My mum has always succeeded in dragging me along to the same hairdresser as I've had since I was born. A serious two-times-a-year routine.. And with the same hairdo as I have had since I was 13, I've been walking around, thinking for myself: there is so much in life that's more important than hair.. (when I was 14, and a serious Beethoven-fan, I fancied I'd look more like Beethoven if I tried to resist the temptation of combing my hair, and instead tried to make it as wild and bushy as possible.. The result? Yes, I felt like a genius, but somehow, I dropped to the bottom of school's popularity scale.. however could that happen? :/
But the greatest irritation of them all must be the radio they insist on having (I feel I should complain about hairdresser-music, since this is a classical music forum in the first place, and not a beauty discussion salon..): "Relaxing" ballads and easy-listening commercial rock tunes; relaxing tunes from the 80s and 90s.. relaxing?? I can't sit still in that chair with someone fiddling with my hair and calmly "listen" to that music (it's almost worse trying to ignore it) But you're stuck- in the chair. You see your hair fall on the floor, and you know it's all over.. Well, that's my experience with hairdressers.


----------



## Jeremy Marchant (Mar 11, 2010)

Surprised noone has told the old joke:

"How would you like your hair cut, sir?"
"In silence."


----------



## LordBlackudder (Nov 13, 2010)

Just get the home shaver and do a short back and sides.

No need to wash before.

Im not going to pay money to sit on stained seats and than have someone wipe diseases over me.


----------



## Chi_townPhilly (Apr 21, 2007)

I don't view haircuts as something to dread as much as view them as a temporary (but admittedly needed) nuisance and inconvenience. So, I like Hilly's suggestions:


Hilltroll72 said:


> 1. Skip the shampoo.
> 
> 2. Go for the buzz cut.


*Krummhorn* goes for the #2 blade on his facial hair? I go for the #2 blade up top. As far as facial hair goes, I only have the 'stache. Everything else (including sideburns) gets shaved daily. You see, the 'stache hair is still blonde... but beard and sideburns would be a clashing extra-dark brown/black, if allowed to grow.


----------



## TrazomGangflow (Sep 9, 2011)

I hate haircuts too. The time it takes, the pain of getting one of those bad cuts. That's why I just take out my good old powdered wig.


----------



## myaskovsky2002 (Oct 3, 2010)

lou said:


> I have absolutely no problem with them at all.


The same haircut here.

Martin


----------



## itywltmt (May 29, 2011)

lou said:


> I have absolutely no problem with them at all.


Like Lou, I am follically challenged.

A haircut (actually, even a daily shampoo) takes no time at all!


----------



## Klassik (Mar 14, 2017)

Couchie said:


> Does anybody else hate and dread haircuts?
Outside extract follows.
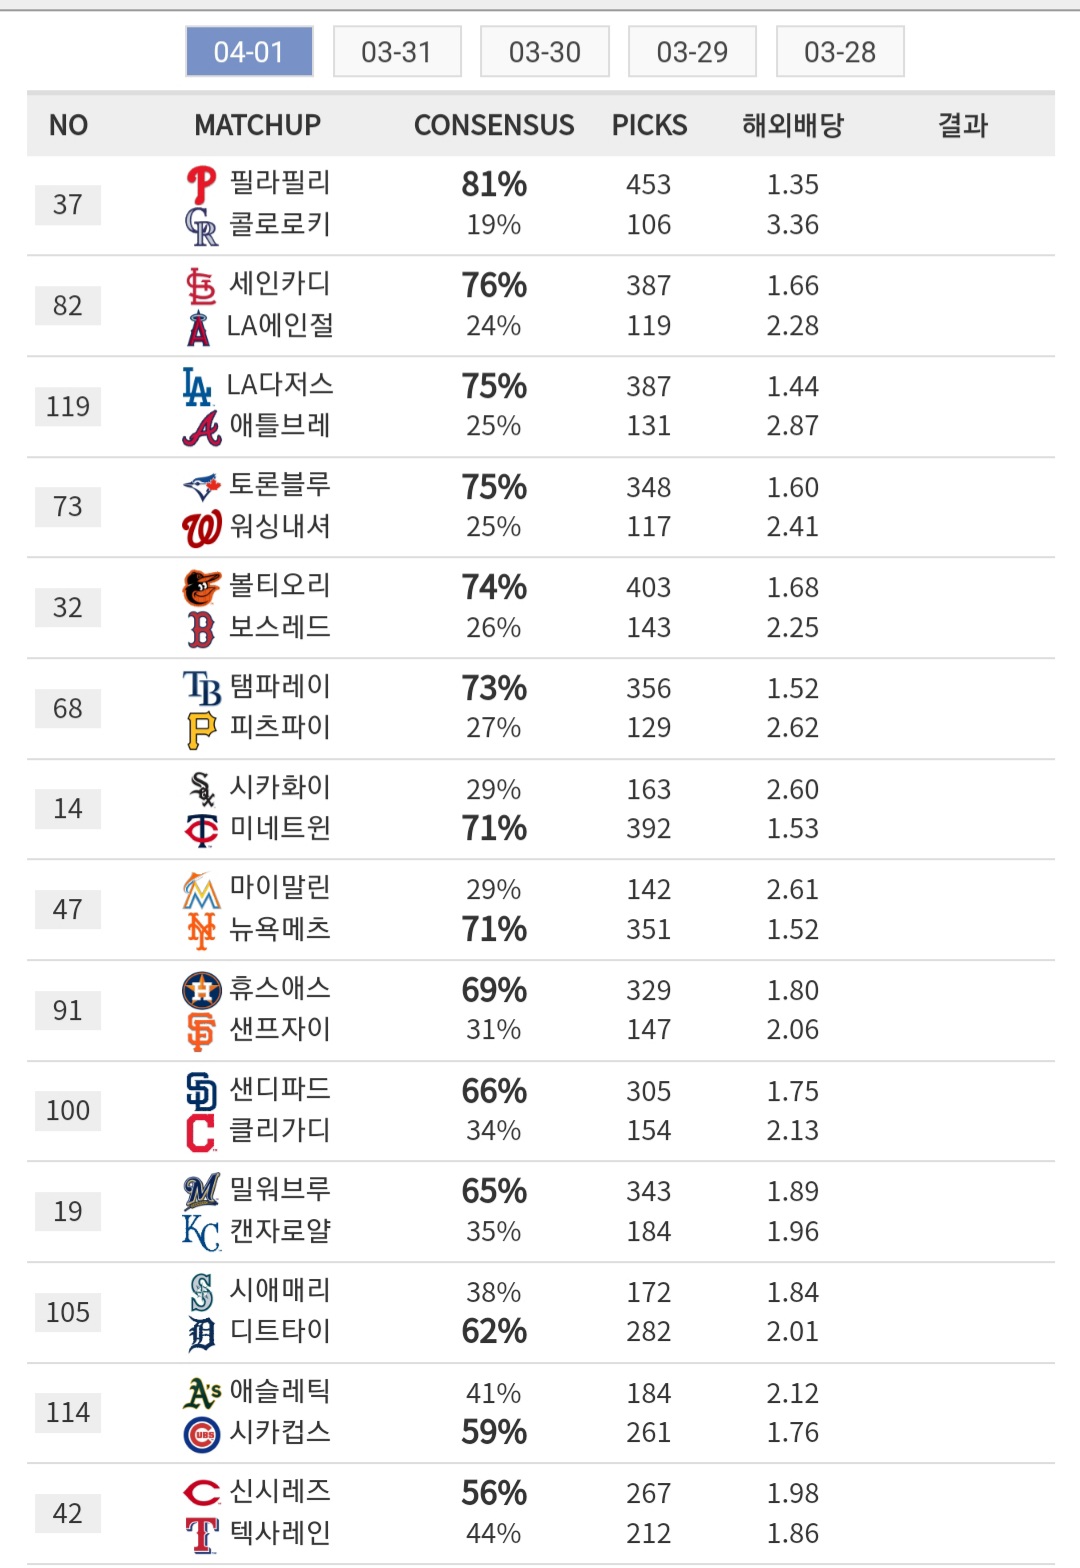Open the 03-30 date tab
1080x1568 pixels.
click(x=545, y=52)
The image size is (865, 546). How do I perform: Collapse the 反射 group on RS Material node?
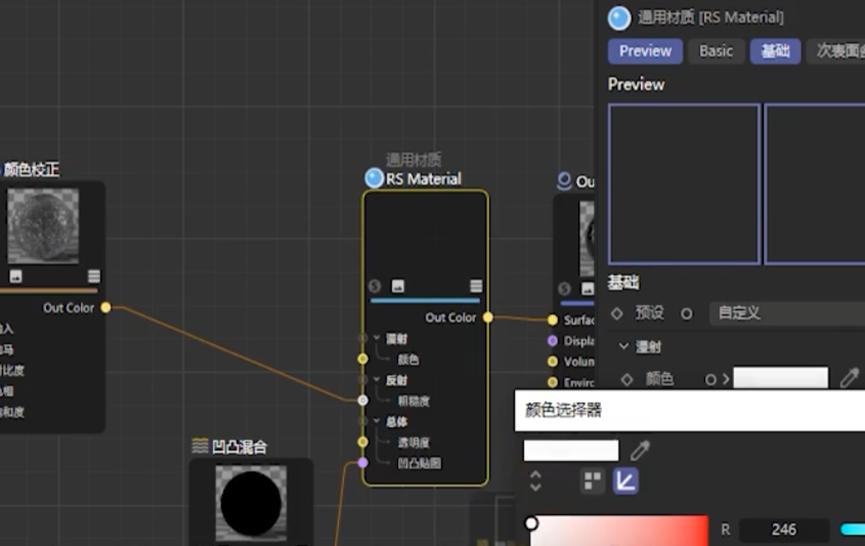coord(378,380)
Look at the unpleasantness:


You sound like Wagner or Renee Fleming with all this whining, Couchie. Just let the lady cut your neck beard. She knows what she is doing. 

I do have to lodge a legitimate haircut complaint though. I discovered that the barber shop I've been going to for ~20 years has recently changed their price for a hair cut from $3.99 to $4.99.  I might have to let myself look like Dudamel given that high price.


----------



## ldiat (Jan 27, 2016)

Jeremy Marchant said:


> Surprised noone has told the old joke:
> 
> "How would you like your hair cut, sir?"
> "In silence."


or did you get you hair cut or did you get yours ears lowered?? and did you get a hair cut?? no i got them all cut:lol:


----------



## ldiat (Jan 27, 2016)

i am thinking of letting my hair grow to my "hippie" days. down to the middle of my back!


----------



## Klassik (Mar 14, 2017)

ldiat said:


> i am thinking of letting my hair grow to my "hippie" days. down to the middle of my back!


Any chance of you growing a mullet? :lol:


----------



## LezLee (Feb 21, 2014)

I’ve not been to a hairdresser since 1972 (same year I last went to a cinema). I’m perfectly happy to cut my own and I still use old-fashioned setting-lotion and rollers!


----------



## Klassik (Mar 14, 2017)

Cutting my own hair sounds appealing, but I don't know how I would actually pull that off. I have enough trouble cutting the hair that grows out of my ears. How could I possibly cut hairs on the back of my head? 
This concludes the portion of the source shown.